Parkinson hastalığı; yavaş
ilerleyici nörodejeneratif (beyin hücrelerinde kayıp ile seyreden) bir
hastalıktır. Normal olarak insan beyninde belli bölgelerde dopamin üreten beyin
hücreleri bulunur. Dopamin insanların akıcı ve birbiri ile uyumlu hareketler yapmalarını
sağlar. Dopamin üreten hücrelerin %60 ila %80’i kayba uğradığında yeterli
miktarda dopamin üretilemez ve Parkinson hastalığının belirtileri ortaya çıkar. Parkinson
hastalığının belirtileri, hareketle ilgili olanlar ve hareketle ilgili olmayanlar
(motor ve motor olmayanlar) şeklinde iki gruba ayrılabilir. Motor semptomlar
titreme, hareketin yavaşlaması (bradikinezi) ve kaslarda kasılma, hareket
edememe (akinezi), uzuvlarda kasılma, tutarsız yürüyüş ve kamburluğu kapsar.
Motor olmayan semptomlar uyku bozuklukları, kabızlık, koku duyusunun kaybı,
depresyon, cinsel işlev bozukluğu ve anksiyeteyi içerir. Semptomlar herhangi
bir yaşta görülebilir, ancak Parkinson’un ortaya çıkma yaşı ortalama 60’tır. 30
yaş altındaki kişilerde nadiren rastlanır. Genç yaşta ortaya çıkan formunda
genetik nedenler ön plandadır. Hastalığın belirtileri kişiden kişiye
değişebilir ve dolayısıyla semptomların ilerleyişi de farklılık gösterir. Parkinson
teşhisi, benzer semptomlara sahip diğer hastalık olasılıkları elendiği veya
hasta Parkinson ilaçlarına yanıt verdiği zaman konulur.
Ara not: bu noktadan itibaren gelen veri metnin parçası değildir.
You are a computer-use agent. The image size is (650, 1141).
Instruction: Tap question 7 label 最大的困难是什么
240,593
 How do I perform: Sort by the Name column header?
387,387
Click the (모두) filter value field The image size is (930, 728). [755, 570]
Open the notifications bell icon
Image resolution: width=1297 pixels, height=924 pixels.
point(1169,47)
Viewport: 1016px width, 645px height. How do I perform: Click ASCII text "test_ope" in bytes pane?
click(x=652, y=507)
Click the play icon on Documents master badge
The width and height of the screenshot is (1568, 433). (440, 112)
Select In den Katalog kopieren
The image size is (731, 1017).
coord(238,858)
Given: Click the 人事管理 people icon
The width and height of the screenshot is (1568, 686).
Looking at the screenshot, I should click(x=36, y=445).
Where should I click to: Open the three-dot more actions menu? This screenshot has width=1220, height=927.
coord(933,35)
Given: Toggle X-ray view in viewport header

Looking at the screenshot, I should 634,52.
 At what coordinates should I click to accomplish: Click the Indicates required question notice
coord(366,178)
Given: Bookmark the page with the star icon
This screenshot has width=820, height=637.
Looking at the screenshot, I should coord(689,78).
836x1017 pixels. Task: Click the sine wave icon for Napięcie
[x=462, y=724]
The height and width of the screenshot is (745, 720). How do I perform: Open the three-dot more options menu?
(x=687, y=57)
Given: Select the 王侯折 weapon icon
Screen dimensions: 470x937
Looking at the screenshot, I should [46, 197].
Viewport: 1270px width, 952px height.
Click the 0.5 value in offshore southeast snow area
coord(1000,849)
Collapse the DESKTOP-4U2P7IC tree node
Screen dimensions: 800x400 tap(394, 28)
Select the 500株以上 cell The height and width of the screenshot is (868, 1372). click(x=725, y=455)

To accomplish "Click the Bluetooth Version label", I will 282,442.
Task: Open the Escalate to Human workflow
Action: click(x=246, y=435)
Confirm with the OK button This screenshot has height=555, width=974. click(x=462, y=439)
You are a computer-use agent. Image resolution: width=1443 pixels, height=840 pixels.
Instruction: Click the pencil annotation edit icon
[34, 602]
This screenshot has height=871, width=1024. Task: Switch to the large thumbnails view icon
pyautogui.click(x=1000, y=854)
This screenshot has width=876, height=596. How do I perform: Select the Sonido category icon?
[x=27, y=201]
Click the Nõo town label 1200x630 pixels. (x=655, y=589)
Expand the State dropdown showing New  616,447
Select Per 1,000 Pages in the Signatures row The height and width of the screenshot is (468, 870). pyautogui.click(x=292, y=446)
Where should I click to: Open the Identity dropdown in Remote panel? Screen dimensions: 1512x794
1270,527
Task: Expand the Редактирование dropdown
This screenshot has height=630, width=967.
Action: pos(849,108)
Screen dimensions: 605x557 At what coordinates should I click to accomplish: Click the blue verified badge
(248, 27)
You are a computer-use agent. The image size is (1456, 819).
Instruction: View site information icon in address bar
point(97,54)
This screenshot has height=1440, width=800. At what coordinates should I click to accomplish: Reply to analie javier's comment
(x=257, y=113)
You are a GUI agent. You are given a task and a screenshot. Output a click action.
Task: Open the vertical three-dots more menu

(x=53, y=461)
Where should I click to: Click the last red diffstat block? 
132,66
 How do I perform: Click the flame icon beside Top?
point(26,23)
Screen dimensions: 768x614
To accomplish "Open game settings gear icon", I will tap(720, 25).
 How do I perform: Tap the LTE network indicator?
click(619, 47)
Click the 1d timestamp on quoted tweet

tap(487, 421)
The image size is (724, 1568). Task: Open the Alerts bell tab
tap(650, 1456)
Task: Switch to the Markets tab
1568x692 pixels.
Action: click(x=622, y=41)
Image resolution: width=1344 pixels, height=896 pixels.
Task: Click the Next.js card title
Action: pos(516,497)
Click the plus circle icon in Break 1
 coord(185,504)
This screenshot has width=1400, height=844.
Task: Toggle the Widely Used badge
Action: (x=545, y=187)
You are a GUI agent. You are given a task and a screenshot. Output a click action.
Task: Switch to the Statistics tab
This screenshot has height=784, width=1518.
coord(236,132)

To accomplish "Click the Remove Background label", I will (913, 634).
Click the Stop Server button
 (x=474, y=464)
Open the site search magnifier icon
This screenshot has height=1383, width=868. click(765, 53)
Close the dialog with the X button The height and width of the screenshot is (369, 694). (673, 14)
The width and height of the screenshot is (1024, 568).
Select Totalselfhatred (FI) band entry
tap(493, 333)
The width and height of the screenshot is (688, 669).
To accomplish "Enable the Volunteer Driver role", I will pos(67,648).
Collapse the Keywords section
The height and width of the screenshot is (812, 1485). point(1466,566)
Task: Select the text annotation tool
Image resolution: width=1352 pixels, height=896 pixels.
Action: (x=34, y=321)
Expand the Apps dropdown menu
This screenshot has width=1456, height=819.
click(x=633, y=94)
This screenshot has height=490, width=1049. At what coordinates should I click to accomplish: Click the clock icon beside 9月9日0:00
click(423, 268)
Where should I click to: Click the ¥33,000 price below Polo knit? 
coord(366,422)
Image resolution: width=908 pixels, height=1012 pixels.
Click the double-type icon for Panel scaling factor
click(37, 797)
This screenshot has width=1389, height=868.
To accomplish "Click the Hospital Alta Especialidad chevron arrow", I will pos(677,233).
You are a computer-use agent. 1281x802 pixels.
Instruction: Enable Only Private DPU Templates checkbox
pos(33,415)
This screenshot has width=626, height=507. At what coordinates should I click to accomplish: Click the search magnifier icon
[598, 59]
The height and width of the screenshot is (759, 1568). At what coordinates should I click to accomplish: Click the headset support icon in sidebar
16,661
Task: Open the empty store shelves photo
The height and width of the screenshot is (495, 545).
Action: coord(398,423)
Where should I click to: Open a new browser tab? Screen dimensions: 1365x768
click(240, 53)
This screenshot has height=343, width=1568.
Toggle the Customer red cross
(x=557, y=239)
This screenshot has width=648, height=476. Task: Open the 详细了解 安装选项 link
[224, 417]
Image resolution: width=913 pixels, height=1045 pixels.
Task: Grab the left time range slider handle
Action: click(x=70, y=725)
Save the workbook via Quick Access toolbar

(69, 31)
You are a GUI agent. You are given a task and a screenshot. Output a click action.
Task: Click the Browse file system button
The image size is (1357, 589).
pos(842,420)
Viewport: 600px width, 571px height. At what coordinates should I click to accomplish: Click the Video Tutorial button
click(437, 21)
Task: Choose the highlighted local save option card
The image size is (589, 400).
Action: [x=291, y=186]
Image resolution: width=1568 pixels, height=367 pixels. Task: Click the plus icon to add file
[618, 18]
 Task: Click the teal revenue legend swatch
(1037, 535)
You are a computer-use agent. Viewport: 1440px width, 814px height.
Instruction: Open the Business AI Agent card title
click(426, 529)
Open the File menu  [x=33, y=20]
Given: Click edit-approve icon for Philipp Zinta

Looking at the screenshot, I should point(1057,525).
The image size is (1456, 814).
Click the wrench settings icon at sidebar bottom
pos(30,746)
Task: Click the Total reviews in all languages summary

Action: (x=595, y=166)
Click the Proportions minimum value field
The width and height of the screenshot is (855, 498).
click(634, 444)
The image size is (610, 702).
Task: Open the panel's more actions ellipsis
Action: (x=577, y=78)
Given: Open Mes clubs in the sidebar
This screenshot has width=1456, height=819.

Parkinson ilerleyici
bir hastalıktır ve dolayısıyla zaman ilerledikçe semptomlar kötüleşebilir.
Doğru tedavi ve takip sayesinde, çoğu hasta normal hayatını uzun yıllar boyunca
sürdürebilmektedir. Bu nedenle, hastalığın, ilk belirtileri ve semptomları
saptanır saptanmaz tıbbi görüş almak önemlidir; böylece tedavi seçeneklerini en
iyi şekilde değerlendirmek mümkün olur.